The divide has vague parallels to the '60s and '70s, when “Black Power” militants criticized the concept of nonviolent resistance as a means of abolishing systemic oppression. Their lack of harmony arguably hindered the collective power of the civil rights movement. The difference today however is that these organizations are not diametrically opposed to Black Lives Matter. Even the most conservative community groups aren't specifically pushing to put people in jail; they want the same reformation of their communities that Black Lives Matter chapters do.


In a country full of immense oppression and bigotry against people of color, it's strictly more efficient for groups to have a narrow focus. If an organization was to acquiesce to the desires of every group that felt they were oppressed, it would likely become as rudderless and impotent as many believe occupy Wall Street to have been.


Black Lives Matter started as a movement against state-sanctioned violence, not gun violence. Holding their slogan against them and implying that victims of street violence are irrelevant to them stirs unnecessary resentment in a time when solidarity is crucial.
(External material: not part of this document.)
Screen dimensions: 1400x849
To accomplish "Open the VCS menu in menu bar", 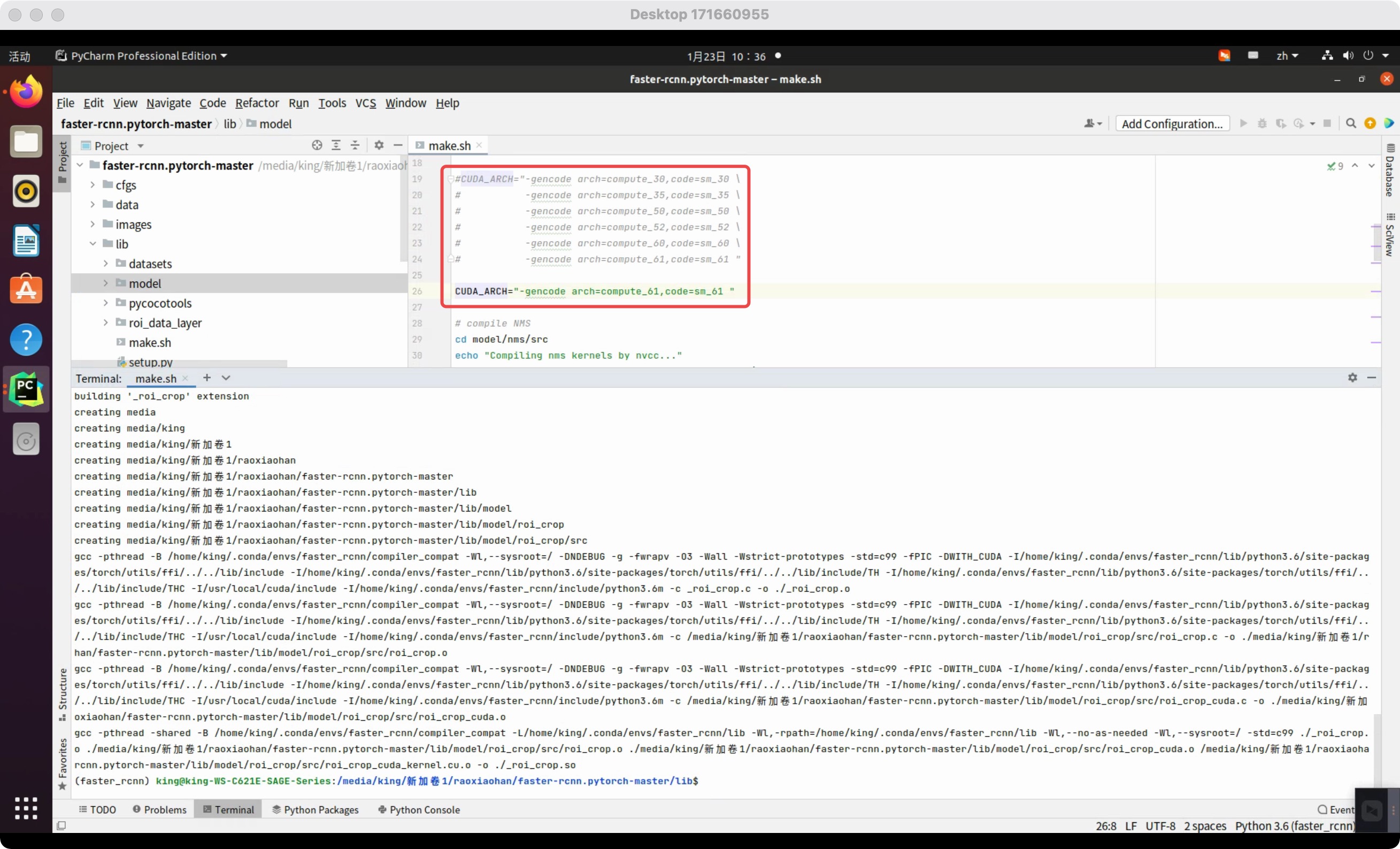I will (x=365, y=103).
It's to be noted that Black Lives Matter, started by women who identify as Queer Feminists, frequently advocates for people who rarely see demonstrations for them—unless it's done by them.


For instance, the #SayHerName movement was started specifically because the deaths of Black women at the hands of police were lost in the young-Black-male-centric coverage of police brutality. The continued violence against transgender people is even less discussed. Black Lives Matter members could easily reciprocate consternation for the aforementioned nonprofits that say nothing about those issues. They don't however.


Why don't these activists do their best to resurrect “stop the violence,” “increase the peace,” or “self-destruction” as the calling card of an anti-gun violence movement? Until then, they will appear foolish and short sided for expecting a movement which has clearly laid their ground rules out, to be swayed by their misconceptions.